Enhanced reduction of bromate in water by 2-dimensional porous Co3O4 via catalytic hydrogenation

Abstract

As catalytic hydrogenation is validated as one of the most useful approach to reduce a potential carcinogenic bromate in water, the usage of continuous purge H-2 gas and precious metal catalysts are typically required, making it less feasible for practical implementation. Since sodium borohydride (NaBH4) represents a potential alternative source for releasing H-2 and non-precious metal catalysts (cobalt (Co)) are usually required to accelerate the hydrolysis of NaBH4 for faster H-2 production, the combination between Co-based catalysts and NaBH4 could be favorable for bromate hydrogenation.
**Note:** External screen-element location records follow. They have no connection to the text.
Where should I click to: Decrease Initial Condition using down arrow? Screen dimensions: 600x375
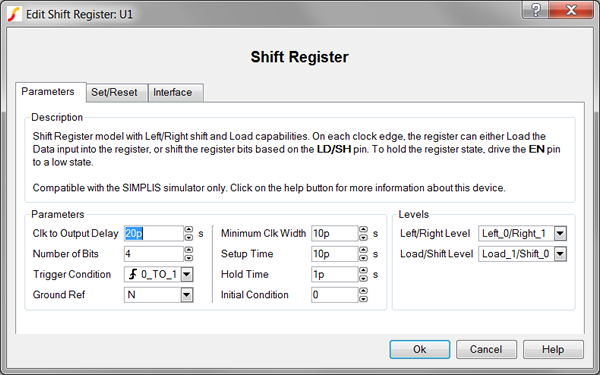point(363,299)
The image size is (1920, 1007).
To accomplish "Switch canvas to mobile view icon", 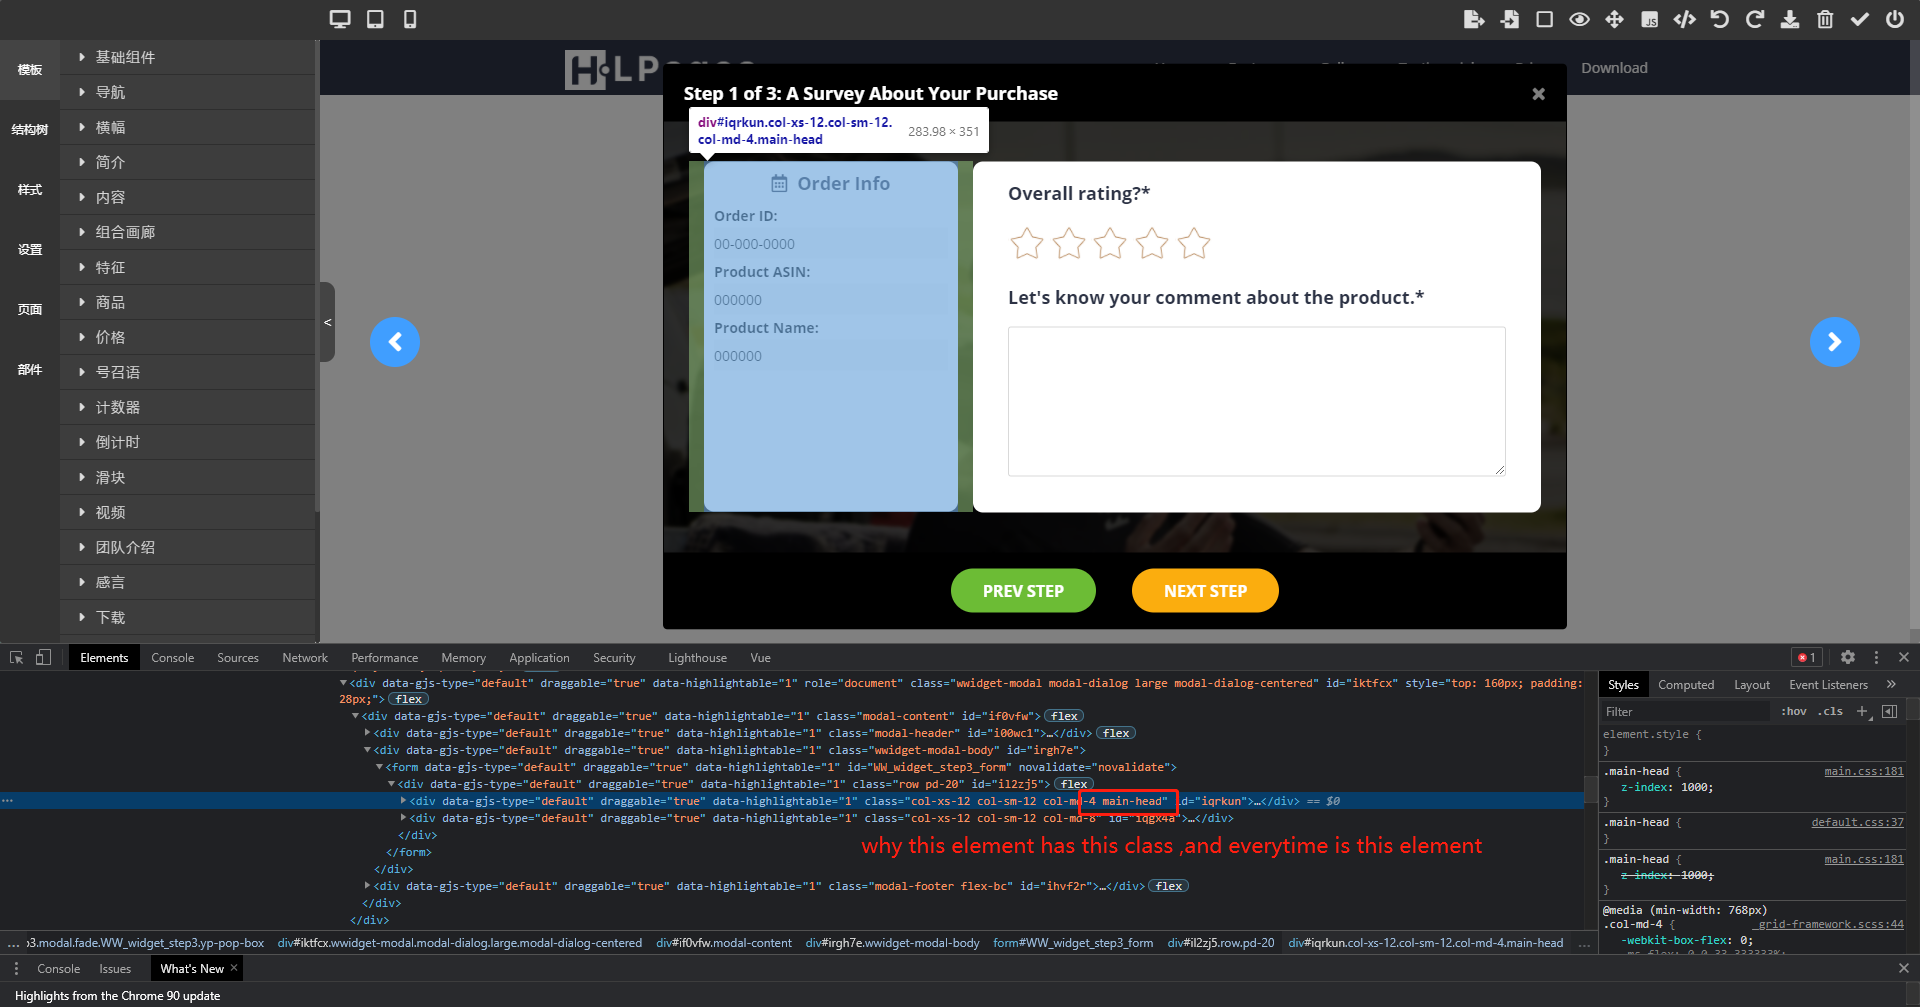I will pos(409,19).
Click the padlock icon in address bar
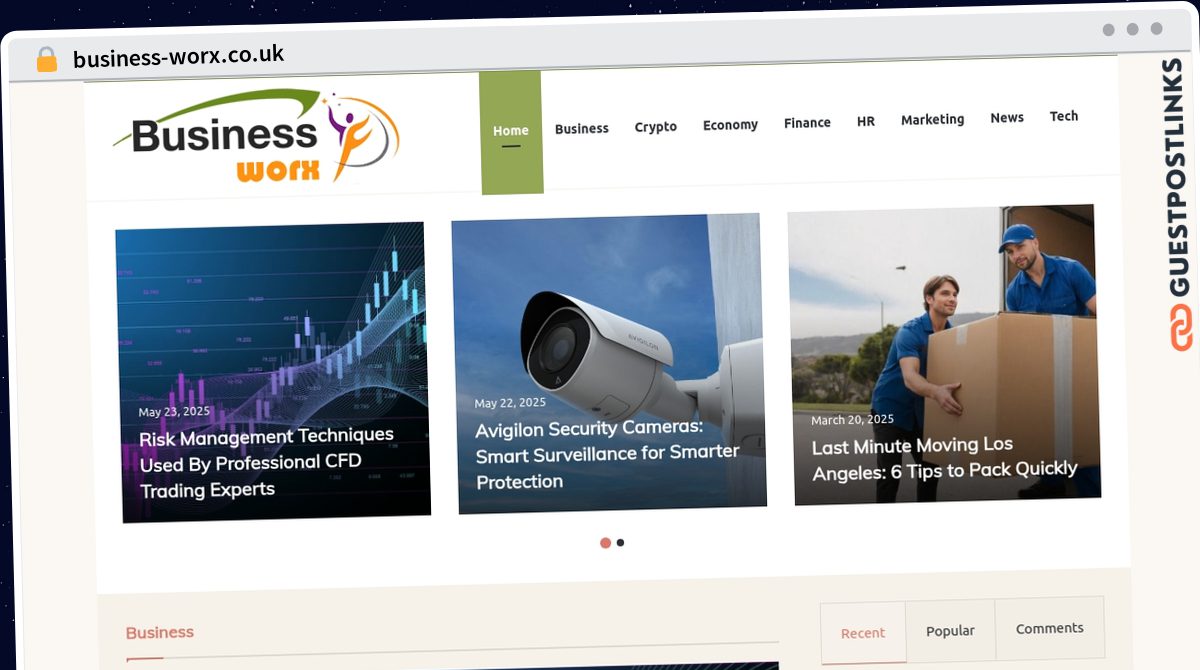 (x=47, y=59)
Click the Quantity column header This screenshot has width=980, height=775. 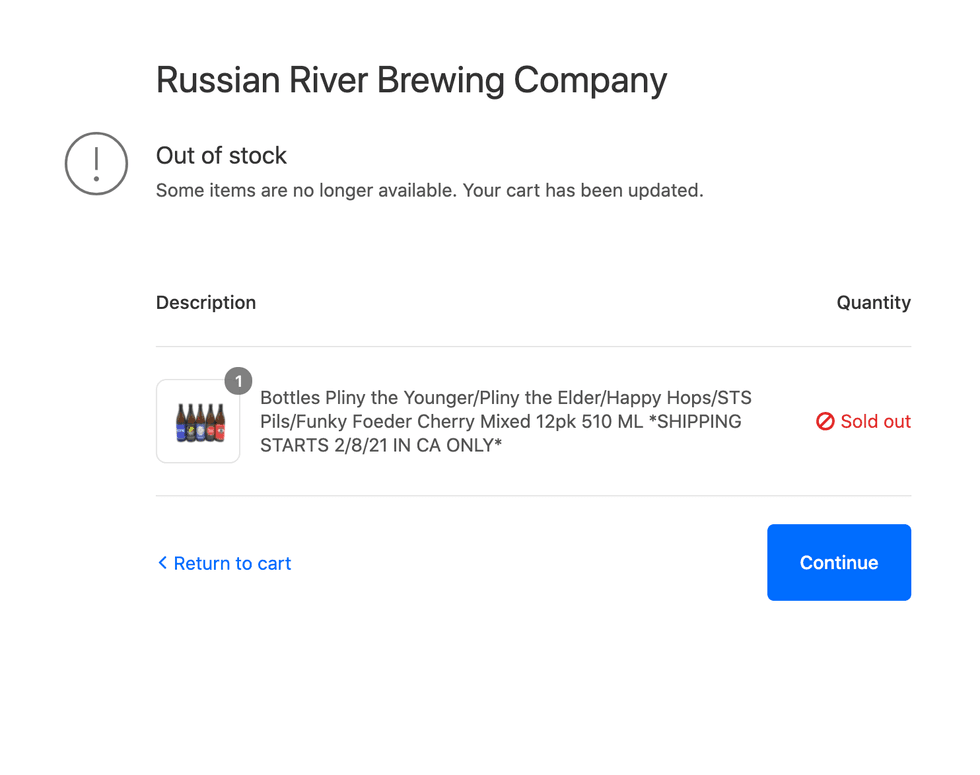point(874,302)
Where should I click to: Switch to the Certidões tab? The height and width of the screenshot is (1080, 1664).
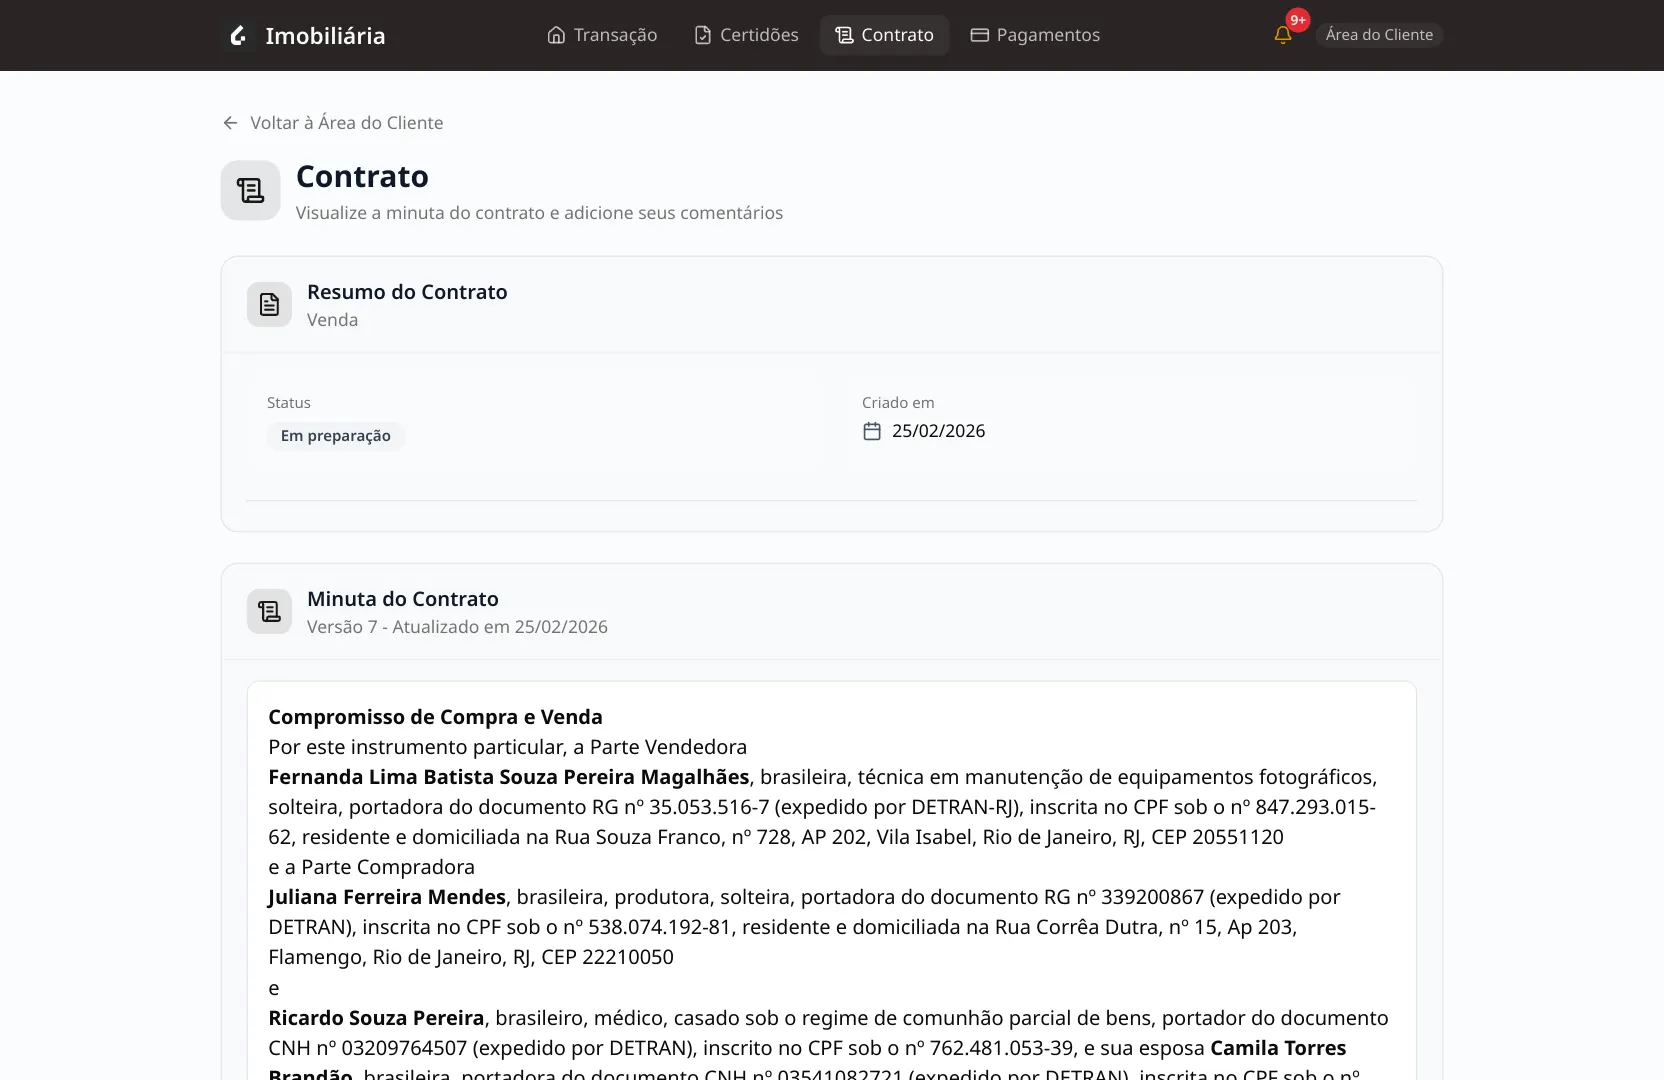click(x=745, y=34)
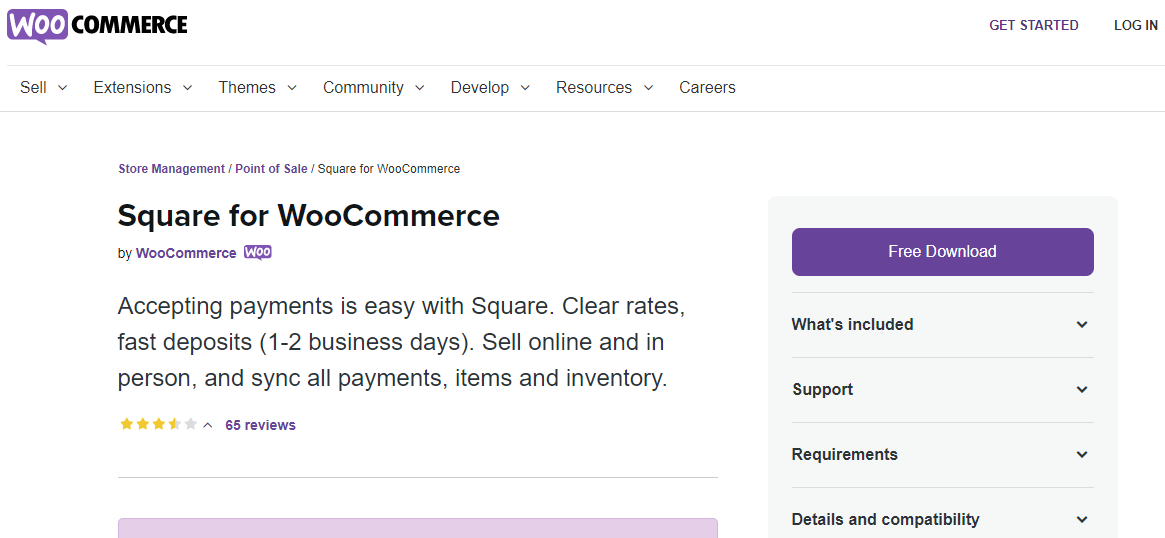Click the GET STARTED link
Screen dimensions: 1165x538
click(x=1033, y=25)
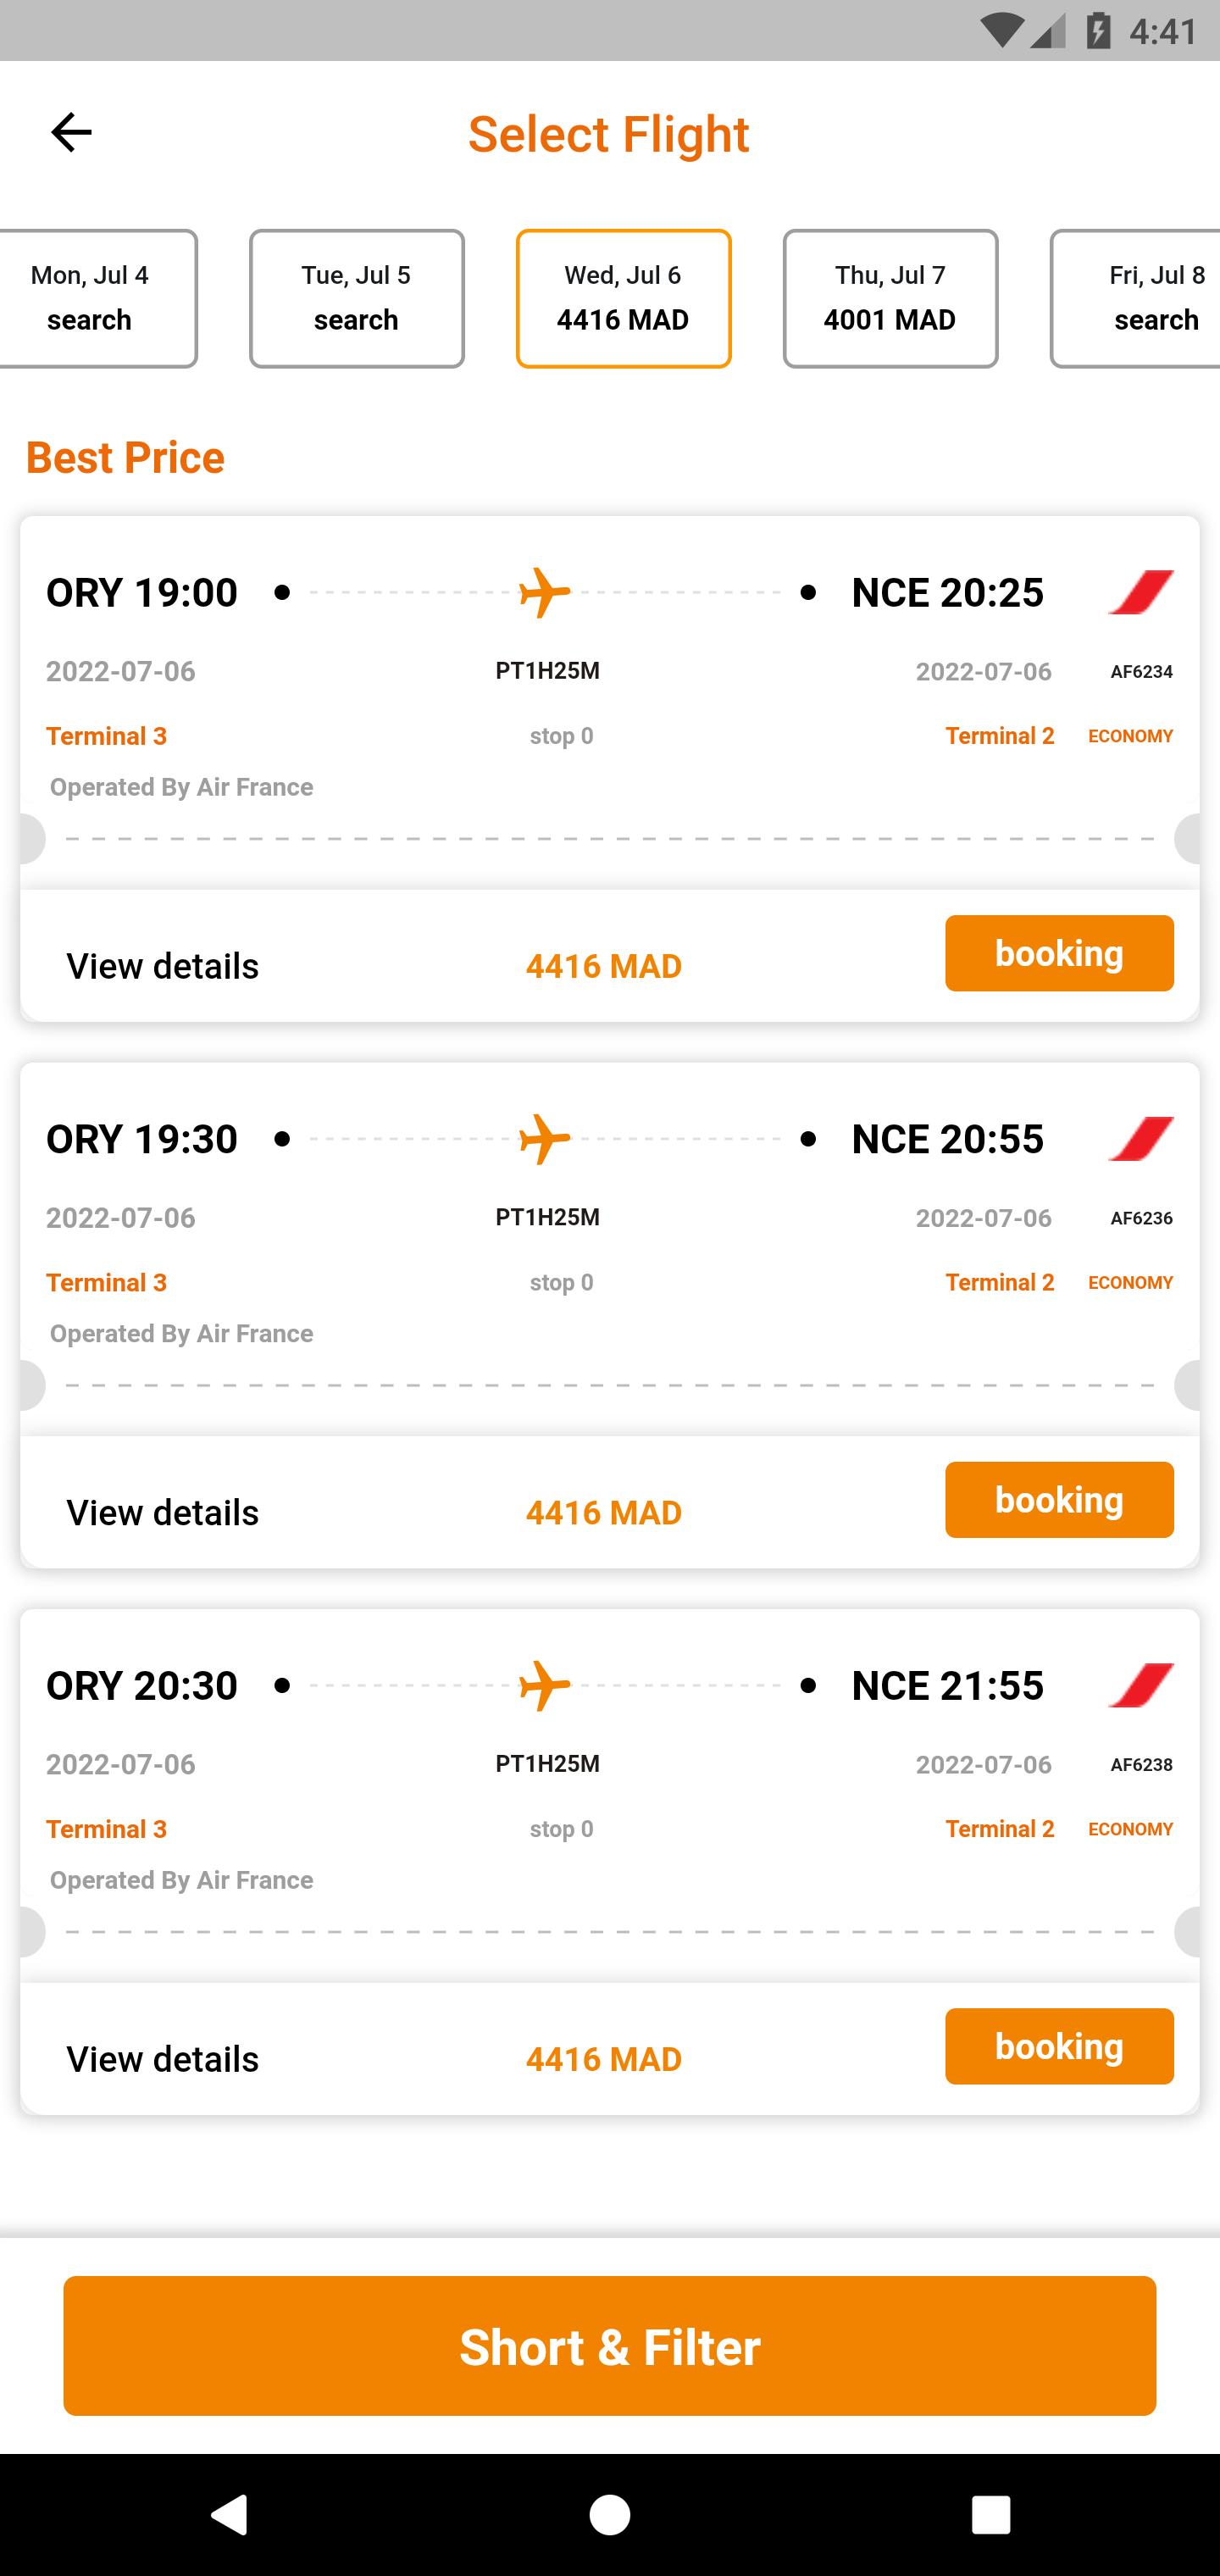The width and height of the screenshot is (1220, 2576).
Task: Click Air France logo on AF6236 flight
Action: pyautogui.click(x=1140, y=1138)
Especially, it is even more advantageous to fabricate a porous heterogeneous catalyst with high surface area. Thus, this study aims to construct such a novel porous heterogeneous catalyst for reducing bromate using sodium borohydride. Herein, a Co-coordinated framework with TMC ligand (CoTMC) is employed as precursor, which is then transformed into hexagonal porous Co3O4 (HPCO) via one-step calcination. The resultant HPCO possesses remarkable surficial oxygen vacancies as well as textural properties in comparison with Co3O4 NP. Importantly, HPCO could completely reduce bromate to bromide within 20 min. The calculated bromate removal capacity using HPCO and NaBH4 is achieved as 781.25 mu mol/g, and the activation energy (Ea) is also calculated as 28.5 kJ/mol. Besides, HPCO also exhibits high catalytic activities for bromate reduction in the presence of various anions. Moreover, HPCO could be also reusable for reducing bromate to bromide over multiple-cycles without any remarkable change of catalytic ac-tivities. These features indicate that HPCO is a robust and effective heterogeneous catalyst for bromate reduction in water.